Nel caso peggiore, con un Salvini che imbocca con ancor più decisione la corsia di destra, il tentativo di sorpasso sui Fratelli potrebbe finire al voto del giugno prossimo come la scena dei Vitelloni con Alberto Sordi che, strombazzando spernacchia gli operai “lavoratoriii”, ma poi la macchina di ferma poco dopo in panne.

Il rischio c’è e quello scarso entusiasmo alla chiamata fiorentina è l’ennesima conferma di come sia ben presente in una sempre più ampia parte della Lega, quella per intenderci cui ancora talvolta sfugge, parlando dell’alleato meloniano, il termine “fascisti”, a marcare una differenza di origini che non si vuole sacrificare nel nome del sovranismo, seppellendo senza lapide il federalismo.

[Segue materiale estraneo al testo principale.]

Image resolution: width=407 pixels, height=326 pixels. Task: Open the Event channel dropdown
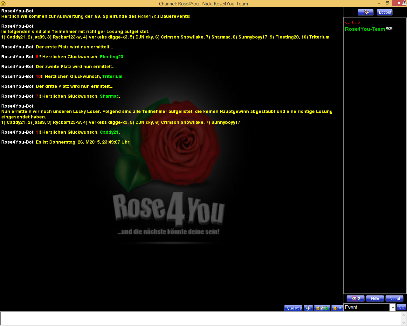[x=393, y=307]
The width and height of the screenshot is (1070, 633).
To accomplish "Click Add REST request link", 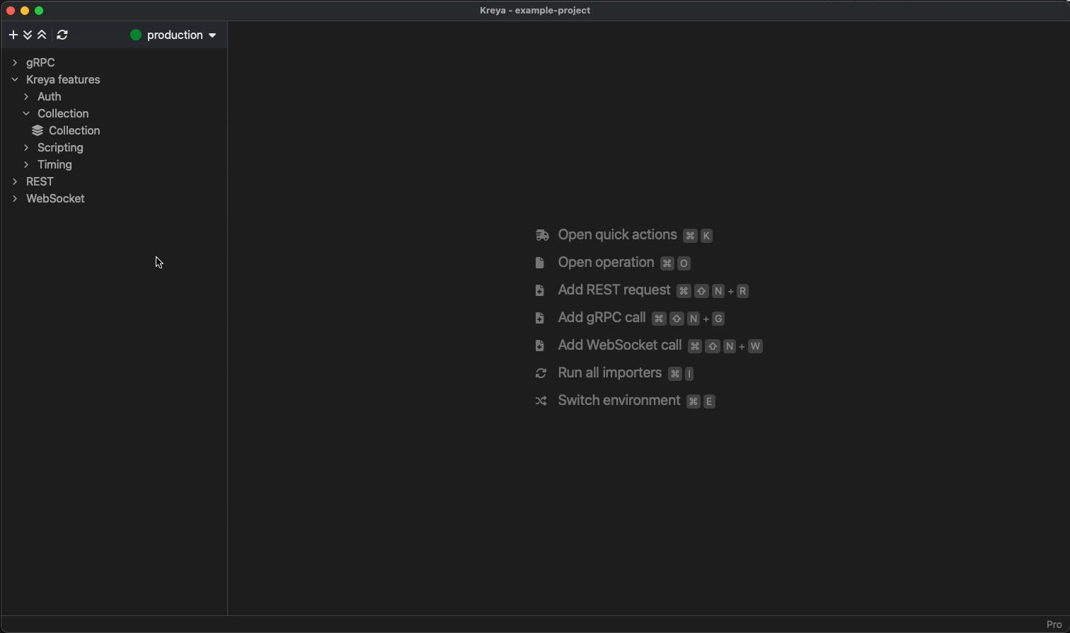I will pyautogui.click(x=614, y=290).
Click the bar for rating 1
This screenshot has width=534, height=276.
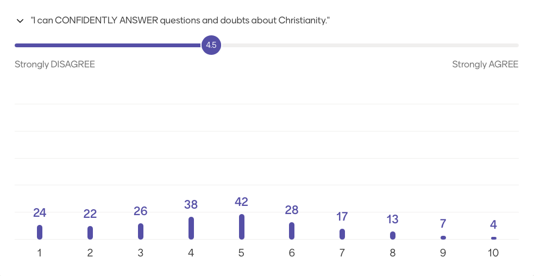tap(40, 232)
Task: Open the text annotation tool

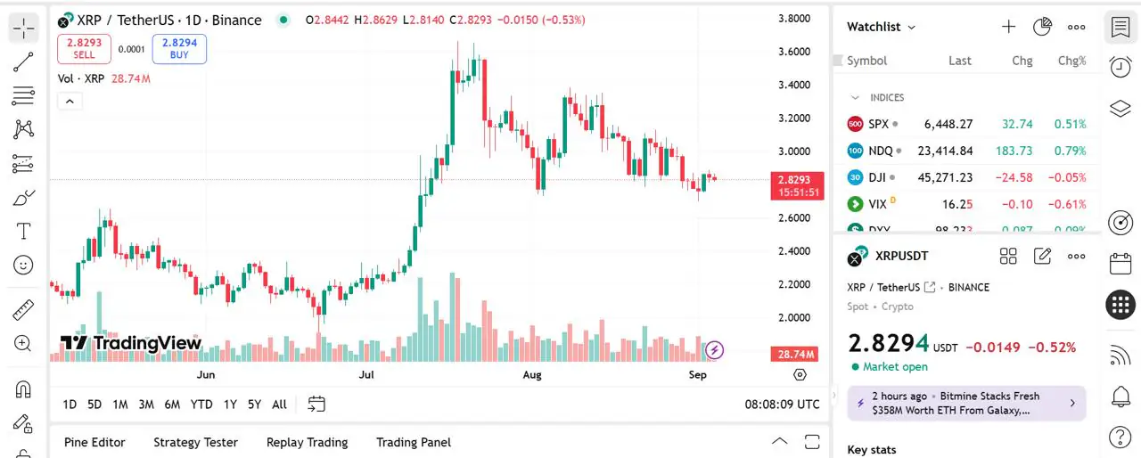Action: (23, 232)
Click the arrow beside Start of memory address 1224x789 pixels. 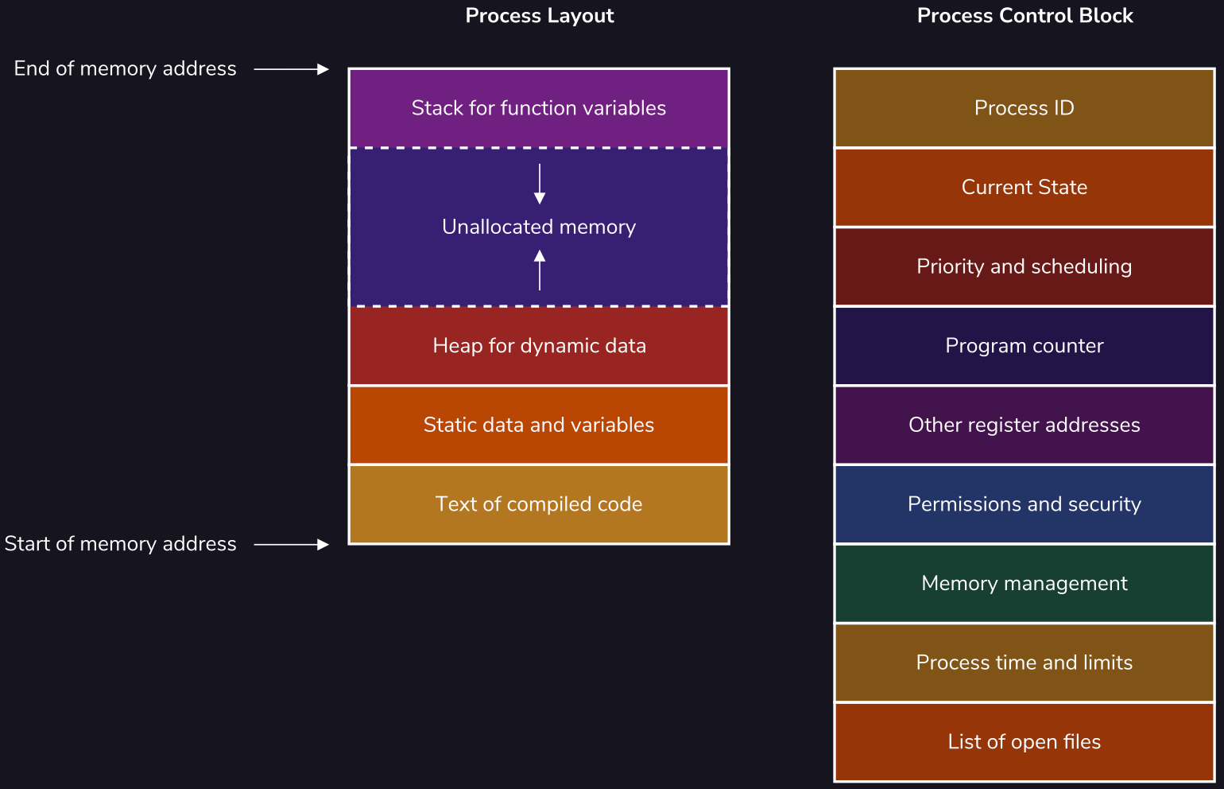(x=291, y=544)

Un vento piuttosto freddo spira proprio dalla sua Lombardia, dove si reclama senza esito il congresso. Nel Nord Est, da sempre più autonomista anche rispetto alla linea nazionale, Luca Zaia e Massimiliano Fedriga con i loro successi personali hanno già marcato evidenze e differenze (pur negate) verso il Capitano. E pure nel più tranquillo Piemonte il partito è guidato da un Riccardo Molinari che certo non incarna, lui con le sue immancabili da sempre presenze al Sacrario della Benedicta dove vennero trudicidati dai nazifascisti settantacinque partigiani, un’anima di destra avvicinabile a quelle rappresentate da più d’uno dei leader dell’ultradestra oggi a Firenze.

Digerito come un rospo il due da picche dell’olandese Geert Wilders, il nazionalista che mostrava cartelli con su scritto “nemmeno un centesimo all’Italia” fresco di successo elettorale, Salvini è pronto ad accogliere gli alleati nazionalisti con duemila supporter, tra cui i cento piemontesi di cui si diceva, e le mani pronte sul volante per sterzare e portare ancora più a destra in Europa il Carroccio. Con quelli che ci stanno sopra, sempre di più a temere le conseguenze della manovra a Bruxelles dove il minor peso della Lega difficilmente la vedrà alla riconferma della presidenza del gruppo parlamentare di Identità e Democrazia, oggi retta da Marco Zanni. Non di meno nel Paese e, in particolare, nella regione dove si andrà al voto insieme alle europee. Insomma, in quel Piemonte dove la ribollita di ultradestra non è certo il piatto forte, per non dire un po’ indigesto.